Rewrite only the data between the lines holding "Image resolution: width=1016" and "Expand Light 1", inclusive, reproducing every line and adding -58 to each coordinate value in the answers.
— start —
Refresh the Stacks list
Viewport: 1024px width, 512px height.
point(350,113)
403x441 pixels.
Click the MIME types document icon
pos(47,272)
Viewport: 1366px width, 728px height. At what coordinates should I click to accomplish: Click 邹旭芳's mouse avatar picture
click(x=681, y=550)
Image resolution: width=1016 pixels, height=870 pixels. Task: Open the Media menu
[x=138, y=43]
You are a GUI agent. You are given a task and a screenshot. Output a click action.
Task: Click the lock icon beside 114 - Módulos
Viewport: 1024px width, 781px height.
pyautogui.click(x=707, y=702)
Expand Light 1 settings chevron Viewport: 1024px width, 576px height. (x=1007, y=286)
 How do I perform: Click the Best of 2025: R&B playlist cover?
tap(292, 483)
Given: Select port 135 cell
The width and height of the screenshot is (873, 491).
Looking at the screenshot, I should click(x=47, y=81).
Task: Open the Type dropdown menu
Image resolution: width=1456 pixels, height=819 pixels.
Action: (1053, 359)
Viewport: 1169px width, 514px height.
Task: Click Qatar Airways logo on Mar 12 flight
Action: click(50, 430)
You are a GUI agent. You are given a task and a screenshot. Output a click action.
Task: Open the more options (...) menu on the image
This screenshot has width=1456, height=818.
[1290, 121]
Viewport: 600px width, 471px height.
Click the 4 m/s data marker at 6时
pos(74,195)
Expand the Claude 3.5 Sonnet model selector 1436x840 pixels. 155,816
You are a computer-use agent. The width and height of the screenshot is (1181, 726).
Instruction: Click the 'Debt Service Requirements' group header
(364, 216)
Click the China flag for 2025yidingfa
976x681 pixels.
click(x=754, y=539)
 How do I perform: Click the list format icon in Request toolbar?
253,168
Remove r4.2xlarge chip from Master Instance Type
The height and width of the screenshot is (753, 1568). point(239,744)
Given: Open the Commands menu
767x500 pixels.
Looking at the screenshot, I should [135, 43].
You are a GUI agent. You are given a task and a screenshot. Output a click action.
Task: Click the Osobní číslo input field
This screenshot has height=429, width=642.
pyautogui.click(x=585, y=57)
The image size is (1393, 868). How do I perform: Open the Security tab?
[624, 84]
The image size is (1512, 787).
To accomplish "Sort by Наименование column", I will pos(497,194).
— end —
◆ Response to the task ◆
Image resolution: width=1016 pixels, height=870 pixels. Task: Open the Media menu
[x=80, y=-15]
You are a GUI agent. You are given a task and a screenshot. Output a click action.
Task: Click the lock icon beside 114 - Módulos
Viewport: 1024px width, 781px height.
pyautogui.click(x=649, y=644)
Expand Light 1 settings chevron Viewport: 1024px width, 576px height. (x=949, y=228)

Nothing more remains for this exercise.